WORK INSTRUCTIONS =>
The answer must be an exact copy of every record.

RECORD EXCERPTS =>
╭──

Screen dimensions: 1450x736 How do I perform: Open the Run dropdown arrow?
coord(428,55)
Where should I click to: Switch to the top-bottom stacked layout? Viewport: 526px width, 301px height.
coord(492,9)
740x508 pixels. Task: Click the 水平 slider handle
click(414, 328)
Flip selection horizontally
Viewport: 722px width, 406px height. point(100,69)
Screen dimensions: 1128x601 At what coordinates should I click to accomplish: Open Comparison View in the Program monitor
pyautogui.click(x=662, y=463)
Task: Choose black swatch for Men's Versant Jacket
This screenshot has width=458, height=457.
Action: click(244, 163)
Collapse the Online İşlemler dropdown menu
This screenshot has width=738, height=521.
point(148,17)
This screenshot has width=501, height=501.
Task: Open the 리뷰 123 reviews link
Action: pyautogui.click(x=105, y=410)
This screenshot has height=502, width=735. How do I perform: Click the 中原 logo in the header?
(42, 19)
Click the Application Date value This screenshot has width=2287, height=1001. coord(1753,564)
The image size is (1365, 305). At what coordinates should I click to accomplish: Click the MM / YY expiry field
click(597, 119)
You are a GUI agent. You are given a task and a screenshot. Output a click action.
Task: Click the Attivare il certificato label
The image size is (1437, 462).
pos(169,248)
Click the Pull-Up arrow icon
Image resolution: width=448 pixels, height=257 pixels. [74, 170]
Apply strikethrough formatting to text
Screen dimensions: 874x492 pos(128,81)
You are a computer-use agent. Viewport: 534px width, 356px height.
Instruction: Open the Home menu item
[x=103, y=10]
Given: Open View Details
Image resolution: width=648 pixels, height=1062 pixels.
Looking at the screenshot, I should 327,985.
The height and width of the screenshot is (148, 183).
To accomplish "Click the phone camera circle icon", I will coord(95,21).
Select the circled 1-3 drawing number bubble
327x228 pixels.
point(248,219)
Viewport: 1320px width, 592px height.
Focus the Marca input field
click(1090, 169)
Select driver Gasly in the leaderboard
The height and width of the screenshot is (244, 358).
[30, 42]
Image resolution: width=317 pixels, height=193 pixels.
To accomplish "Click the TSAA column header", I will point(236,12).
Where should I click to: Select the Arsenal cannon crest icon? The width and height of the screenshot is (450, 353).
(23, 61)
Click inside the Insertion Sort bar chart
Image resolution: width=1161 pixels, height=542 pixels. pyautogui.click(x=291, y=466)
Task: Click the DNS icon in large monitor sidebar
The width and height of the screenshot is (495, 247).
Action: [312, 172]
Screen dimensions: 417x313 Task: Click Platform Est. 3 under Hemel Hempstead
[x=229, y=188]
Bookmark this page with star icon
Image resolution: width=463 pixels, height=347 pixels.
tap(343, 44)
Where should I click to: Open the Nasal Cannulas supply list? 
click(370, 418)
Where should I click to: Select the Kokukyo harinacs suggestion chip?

╰──

RESPONSE AREA =>
Screen dimensions: 1450x736 How do I perform: Open the Run dropdown arrow?
coord(428,55)
Where should I click to: Switch to the top-bottom stacked layout? Viewport: 526px width, 301px height.
coord(492,9)
740x508 pixels. Task: Click the 水平 slider handle
click(414, 328)
Flip selection horizontally
Viewport: 722px width, 406px height. point(100,69)
Screen dimensions: 1128x601 At what coordinates should I click to accomplish: Open Comparison View in the Program monitor
pyautogui.click(x=662, y=463)
Task: Choose black swatch for Men's Versant Jacket
This screenshot has width=458, height=457.
Action: click(244, 163)
Collapse the Online İşlemler dropdown menu
This screenshot has width=738, height=521.
point(148,17)
This screenshot has width=501, height=501.
Task: Open the 리뷰 123 reviews link
Action: pyautogui.click(x=105, y=410)
This screenshot has height=502, width=735. How do I perform: Click the 中原 logo in the header?
(42, 19)
Click the Application Date value This screenshot has width=2287, height=1001. coord(1753,564)
The image size is (1365, 305). At what coordinates should I click to accomplish: Click the MM / YY expiry field
click(597, 119)
You are a GUI agent. You are given a task and a screenshot. Output a click action.
Task: Click the Attivare il certificato label
The image size is (1437, 462).
pos(169,248)
Click the Pull-Up arrow icon
Image resolution: width=448 pixels, height=257 pixels. [74, 170]
Apply strikethrough formatting to text
Screen dimensions: 874x492 pos(128,81)
You are a computer-use agent. Viewport: 534px width, 356px height.
Instruction: Open the Home menu item
[x=103, y=10]
Given: Open View Details
Image resolution: width=648 pixels, height=1062 pixels.
Looking at the screenshot, I should 327,985.
The height and width of the screenshot is (148, 183).
To accomplish "Click the phone camera circle icon", I will coord(95,21).
Select the circled 1-3 drawing number bubble
327x228 pixels.
point(248,219)
Viewport: 1320px width, 592px height.
Focus the Marca input field
click(1090, 169)
Select driver Gasly in the leaderboard
The height and width of the screenshot is (244, 358).
[30, 42]
Image resolution: width=317 pixels, height=193 pixels.
To accomplish "Click the TSAA column header", I will point(236,12).
Where should I click to: Select the Arsenal cannon crest icon? The width and height of the screenshot is (450, 353).
(23, 61)
Click inside the Insertion Sort bar chart
Image resolution: width=1161 pixels, height=542 pixels. pyautogui.click(x=291, y=466)
Task: Click the DNS icon in large monitor sidebar
The width and height of the screenshot is (495, 247).
Action: [312, 172]
Screen dimensions: 417x313 Task: Click Platform Est. 3 under Hemel Hempstead
[x=229, y=188]
Bookmark this page with star icon
Image resolution: width=463 pixels, height=347 pixels.
tap(343, 44)
Where should I click to: Open the Nasal Cannulas supply list? 
click(370, 418)
Where should I click to: Select the Kokukyo harinacs suggestion chip?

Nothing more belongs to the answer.